From 35f9c9f402504ad7c6d8758434ac6c2c5c37cbf3 Mon Sep 17 00:00:00 2001
From: Kelsey Smuczynski <ksmuczynski@gmail.com>
Date: Wed, 15 Apr 2026 16:36:25 -0600
Subject: [PATCH 2/8] refactor(water-level-importer): stop storing staff names
 in note fields

- Keep `water_level_notes` as freeform notes
- Stop duplicating field staff and sampler into field event/activity notes
- Treat structured participants as the authoritative staff source
---
 services/water_level_csv.py           | 15 ++++++++-------
 tests/test_cli_commands.py            | 11 ++++++-----
 tests/test_water_level_csv_service.py |  8 ++++++++
 3 files changed, 22 insertions(+), 12 deletions(-)

diff --git a/services/water_level_csv.py b/services/water_level_csv.py
index e694f919..eab23a35 100644
--- a/services/water_level_csv.py
+++ b/services/water_level_csv.py
@@ -386,7 +386,9 @@ def _create_records(
                 field_activity = FieldActivity(
                     field_event=field_event,
                     activity_type="groundwater level",
-                    notes=f"Sampler: {row.sampler}",
+                    # Measuring staff now lives on structured participants and the
+                    # sample participant link, not in field_activity.notes.
+                    notes=None,
                 )
                 sample = Sample(field_activity=field_activity)
                 observation = Observation(sample=sample)
@@ -404,7 +406,9 @@ def _create_records(
 
                 field_event.event_date = row.field_event_dt
                 field_event.notes = _build_field_event_notes(row)
※ ※ ※
What you have to do> Reproduce word for word the stretch of the water-level importer patch from "sample = Sample(field_activity=field_activity)" through "field_event.notes = _build_field_event_notes(row)".

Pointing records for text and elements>
※ ※ ※
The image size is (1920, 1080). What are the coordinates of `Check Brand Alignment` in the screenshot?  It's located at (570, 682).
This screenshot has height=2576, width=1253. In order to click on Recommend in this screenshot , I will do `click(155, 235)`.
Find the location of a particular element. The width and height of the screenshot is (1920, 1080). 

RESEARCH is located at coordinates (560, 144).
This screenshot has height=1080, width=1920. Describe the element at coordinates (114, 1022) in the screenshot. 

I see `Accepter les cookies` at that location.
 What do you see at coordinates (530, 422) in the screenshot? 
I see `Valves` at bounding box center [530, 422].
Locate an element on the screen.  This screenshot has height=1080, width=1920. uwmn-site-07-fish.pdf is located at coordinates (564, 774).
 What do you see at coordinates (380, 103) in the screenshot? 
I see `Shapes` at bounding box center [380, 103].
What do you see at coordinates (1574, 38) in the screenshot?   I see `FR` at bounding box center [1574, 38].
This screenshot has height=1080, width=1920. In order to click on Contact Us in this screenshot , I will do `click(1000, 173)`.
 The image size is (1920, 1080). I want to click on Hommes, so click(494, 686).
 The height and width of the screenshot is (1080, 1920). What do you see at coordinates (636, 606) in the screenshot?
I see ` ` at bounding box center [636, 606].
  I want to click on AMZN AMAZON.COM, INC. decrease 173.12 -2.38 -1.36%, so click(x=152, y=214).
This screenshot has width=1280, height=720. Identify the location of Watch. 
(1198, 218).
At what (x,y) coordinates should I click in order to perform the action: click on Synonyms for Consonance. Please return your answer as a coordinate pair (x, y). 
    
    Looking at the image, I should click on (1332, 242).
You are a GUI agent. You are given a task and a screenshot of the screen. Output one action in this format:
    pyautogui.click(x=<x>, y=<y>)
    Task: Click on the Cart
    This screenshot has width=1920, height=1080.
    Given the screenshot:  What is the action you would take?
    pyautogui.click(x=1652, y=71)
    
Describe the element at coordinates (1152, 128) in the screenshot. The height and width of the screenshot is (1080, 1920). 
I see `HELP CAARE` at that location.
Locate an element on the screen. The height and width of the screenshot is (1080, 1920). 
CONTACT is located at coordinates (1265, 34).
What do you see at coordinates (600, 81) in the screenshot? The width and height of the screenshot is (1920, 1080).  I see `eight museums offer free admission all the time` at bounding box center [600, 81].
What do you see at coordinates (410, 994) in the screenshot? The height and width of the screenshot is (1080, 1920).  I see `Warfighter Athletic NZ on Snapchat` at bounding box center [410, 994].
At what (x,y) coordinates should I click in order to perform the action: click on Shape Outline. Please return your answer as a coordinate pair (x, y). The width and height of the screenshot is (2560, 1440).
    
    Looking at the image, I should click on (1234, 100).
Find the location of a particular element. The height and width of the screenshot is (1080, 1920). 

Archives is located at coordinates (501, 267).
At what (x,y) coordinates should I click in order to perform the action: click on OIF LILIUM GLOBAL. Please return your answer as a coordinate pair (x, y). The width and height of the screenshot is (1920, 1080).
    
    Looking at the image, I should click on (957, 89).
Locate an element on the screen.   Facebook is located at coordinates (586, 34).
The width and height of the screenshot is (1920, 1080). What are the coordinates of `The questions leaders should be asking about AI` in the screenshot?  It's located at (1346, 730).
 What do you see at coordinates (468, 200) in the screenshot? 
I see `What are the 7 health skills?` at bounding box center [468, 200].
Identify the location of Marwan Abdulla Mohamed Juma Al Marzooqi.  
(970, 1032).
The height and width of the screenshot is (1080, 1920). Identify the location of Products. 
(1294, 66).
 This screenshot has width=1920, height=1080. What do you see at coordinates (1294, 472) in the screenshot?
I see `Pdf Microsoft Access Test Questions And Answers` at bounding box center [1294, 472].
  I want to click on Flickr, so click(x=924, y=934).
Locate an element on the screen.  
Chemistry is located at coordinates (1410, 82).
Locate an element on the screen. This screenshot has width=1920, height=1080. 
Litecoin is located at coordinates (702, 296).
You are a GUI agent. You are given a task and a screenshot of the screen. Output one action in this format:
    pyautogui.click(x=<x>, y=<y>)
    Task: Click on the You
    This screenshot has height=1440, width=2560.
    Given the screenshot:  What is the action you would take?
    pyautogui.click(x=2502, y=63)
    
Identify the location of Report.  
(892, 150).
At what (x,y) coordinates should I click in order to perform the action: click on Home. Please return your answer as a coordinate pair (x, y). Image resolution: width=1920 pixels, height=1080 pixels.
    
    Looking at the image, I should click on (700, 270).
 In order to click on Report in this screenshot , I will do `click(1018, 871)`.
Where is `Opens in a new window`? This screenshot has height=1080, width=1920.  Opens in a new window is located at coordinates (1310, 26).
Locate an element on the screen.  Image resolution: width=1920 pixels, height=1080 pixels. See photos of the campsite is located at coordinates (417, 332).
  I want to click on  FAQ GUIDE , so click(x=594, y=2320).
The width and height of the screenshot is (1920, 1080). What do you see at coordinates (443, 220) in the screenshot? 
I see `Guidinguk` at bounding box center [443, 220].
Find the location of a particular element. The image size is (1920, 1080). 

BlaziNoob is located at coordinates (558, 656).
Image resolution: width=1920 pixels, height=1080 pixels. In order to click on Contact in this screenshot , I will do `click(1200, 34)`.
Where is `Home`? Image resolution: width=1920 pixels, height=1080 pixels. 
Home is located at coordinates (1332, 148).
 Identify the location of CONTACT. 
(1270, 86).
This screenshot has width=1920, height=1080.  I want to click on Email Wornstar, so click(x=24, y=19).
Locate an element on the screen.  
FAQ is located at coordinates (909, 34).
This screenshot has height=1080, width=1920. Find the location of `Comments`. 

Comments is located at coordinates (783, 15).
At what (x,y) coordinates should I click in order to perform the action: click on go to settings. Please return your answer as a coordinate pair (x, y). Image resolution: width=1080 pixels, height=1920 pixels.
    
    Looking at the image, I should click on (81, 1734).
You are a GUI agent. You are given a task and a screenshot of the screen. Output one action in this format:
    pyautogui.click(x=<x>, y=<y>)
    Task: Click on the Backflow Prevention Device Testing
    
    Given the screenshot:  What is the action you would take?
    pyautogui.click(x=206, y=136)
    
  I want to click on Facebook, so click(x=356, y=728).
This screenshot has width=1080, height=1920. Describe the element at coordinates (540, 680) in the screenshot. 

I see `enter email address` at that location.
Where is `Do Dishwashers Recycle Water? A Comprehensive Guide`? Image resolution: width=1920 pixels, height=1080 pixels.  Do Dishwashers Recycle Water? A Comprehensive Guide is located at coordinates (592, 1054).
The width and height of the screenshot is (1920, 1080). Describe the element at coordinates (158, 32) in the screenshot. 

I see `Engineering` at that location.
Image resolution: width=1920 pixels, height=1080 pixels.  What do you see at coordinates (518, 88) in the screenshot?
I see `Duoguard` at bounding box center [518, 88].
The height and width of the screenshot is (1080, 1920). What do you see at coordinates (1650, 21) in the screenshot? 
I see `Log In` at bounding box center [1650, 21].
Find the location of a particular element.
※ ※ ※
Result of the exercise>
sample = Sample(field_activity=field_activity)
                 observation = Observation(sample=sample)
@@ -404,7 +406,9 @@ def _create_records(
 
                 field_event.event_date = row.field_event_dt
                 field_event.notes = _build_field_event_notes(row)